EXERCISE AIM: Scan the data. Collect each line that contains the word "apps".

DATA TO USE:
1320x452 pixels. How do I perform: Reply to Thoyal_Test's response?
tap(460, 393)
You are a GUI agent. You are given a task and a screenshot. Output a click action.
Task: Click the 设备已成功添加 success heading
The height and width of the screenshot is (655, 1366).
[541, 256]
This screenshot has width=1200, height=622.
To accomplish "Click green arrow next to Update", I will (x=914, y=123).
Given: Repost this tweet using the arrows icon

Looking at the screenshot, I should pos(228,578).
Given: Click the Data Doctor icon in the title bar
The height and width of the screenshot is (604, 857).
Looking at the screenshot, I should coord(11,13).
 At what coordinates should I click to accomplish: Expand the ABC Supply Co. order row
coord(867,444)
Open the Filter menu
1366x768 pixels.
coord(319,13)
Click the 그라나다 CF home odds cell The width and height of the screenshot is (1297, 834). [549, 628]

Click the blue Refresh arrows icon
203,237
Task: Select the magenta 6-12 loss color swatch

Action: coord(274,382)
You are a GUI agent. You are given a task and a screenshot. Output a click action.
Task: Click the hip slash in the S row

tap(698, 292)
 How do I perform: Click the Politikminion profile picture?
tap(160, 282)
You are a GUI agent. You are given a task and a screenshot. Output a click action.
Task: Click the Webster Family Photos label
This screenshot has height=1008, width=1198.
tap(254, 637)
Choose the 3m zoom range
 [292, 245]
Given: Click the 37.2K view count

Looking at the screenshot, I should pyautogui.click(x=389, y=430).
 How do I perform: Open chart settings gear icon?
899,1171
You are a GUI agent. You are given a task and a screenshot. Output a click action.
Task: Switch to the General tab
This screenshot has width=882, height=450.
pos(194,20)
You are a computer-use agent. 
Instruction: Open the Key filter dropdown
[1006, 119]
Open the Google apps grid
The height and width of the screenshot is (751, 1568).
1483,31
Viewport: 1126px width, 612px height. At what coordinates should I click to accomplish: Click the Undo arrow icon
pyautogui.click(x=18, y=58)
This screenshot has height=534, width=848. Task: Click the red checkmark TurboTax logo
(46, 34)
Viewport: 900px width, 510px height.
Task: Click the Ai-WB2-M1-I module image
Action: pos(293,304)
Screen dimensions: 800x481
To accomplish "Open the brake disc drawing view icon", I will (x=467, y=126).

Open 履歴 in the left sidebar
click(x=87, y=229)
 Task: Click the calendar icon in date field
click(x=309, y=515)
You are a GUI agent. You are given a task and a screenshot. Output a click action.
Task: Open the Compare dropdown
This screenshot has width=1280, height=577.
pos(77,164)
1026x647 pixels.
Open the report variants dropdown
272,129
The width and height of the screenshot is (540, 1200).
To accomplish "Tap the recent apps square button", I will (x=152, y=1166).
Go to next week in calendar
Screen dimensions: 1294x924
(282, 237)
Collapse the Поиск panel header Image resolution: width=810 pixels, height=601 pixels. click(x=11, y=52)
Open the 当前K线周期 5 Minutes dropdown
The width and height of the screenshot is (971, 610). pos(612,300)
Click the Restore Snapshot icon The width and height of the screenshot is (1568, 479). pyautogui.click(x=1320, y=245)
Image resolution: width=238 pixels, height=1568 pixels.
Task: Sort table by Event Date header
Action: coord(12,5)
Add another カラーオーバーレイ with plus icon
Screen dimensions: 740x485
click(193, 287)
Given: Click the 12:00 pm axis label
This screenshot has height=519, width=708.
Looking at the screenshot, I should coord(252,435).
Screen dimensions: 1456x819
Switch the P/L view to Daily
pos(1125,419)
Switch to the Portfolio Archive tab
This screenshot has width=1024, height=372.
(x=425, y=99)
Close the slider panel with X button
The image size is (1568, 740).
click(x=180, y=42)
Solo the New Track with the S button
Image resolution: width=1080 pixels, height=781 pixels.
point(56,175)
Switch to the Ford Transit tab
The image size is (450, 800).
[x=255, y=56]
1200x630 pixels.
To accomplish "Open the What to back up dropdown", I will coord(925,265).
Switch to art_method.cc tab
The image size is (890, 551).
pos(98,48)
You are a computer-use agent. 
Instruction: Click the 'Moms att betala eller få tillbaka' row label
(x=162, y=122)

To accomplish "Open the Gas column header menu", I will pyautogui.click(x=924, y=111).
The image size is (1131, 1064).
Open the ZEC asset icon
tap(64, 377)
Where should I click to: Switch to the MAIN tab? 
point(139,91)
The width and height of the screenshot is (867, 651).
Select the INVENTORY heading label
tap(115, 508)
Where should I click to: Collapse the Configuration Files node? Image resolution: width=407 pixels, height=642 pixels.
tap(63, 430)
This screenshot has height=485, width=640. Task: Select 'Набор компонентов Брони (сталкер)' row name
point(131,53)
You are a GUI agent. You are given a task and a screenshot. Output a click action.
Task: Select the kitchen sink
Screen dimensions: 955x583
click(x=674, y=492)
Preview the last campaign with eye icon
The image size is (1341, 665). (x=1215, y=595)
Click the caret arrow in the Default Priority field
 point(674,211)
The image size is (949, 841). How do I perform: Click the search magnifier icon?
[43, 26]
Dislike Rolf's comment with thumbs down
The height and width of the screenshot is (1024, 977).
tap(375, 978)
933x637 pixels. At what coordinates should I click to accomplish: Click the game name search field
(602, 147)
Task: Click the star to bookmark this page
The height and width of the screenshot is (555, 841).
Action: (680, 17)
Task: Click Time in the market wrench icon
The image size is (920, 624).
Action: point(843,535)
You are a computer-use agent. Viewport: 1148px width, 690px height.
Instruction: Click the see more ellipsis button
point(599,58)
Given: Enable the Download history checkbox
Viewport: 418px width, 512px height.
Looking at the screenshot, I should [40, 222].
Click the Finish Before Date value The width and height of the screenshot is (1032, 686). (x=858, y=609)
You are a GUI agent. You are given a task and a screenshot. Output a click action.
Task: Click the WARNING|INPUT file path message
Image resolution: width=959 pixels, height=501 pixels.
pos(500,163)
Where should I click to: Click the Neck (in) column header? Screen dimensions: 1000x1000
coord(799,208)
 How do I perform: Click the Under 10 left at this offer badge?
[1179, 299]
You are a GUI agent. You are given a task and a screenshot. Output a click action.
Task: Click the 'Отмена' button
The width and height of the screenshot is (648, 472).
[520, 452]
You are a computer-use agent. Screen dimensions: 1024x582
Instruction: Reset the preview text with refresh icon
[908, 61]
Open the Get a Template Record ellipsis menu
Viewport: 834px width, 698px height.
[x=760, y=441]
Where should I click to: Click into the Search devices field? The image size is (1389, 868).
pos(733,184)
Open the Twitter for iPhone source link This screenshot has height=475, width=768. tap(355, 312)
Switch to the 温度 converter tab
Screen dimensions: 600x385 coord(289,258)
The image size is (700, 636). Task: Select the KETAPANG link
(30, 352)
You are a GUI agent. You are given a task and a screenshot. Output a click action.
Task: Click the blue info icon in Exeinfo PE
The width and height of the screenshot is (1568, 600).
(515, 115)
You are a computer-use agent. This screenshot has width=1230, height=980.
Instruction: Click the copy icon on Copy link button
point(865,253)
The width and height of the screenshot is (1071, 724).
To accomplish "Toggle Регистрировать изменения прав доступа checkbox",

RESPONSE TO THE TASK:
Open the Google apps grid
To accomplish "Tap the recent apps square button", I will (x=152, y=1166).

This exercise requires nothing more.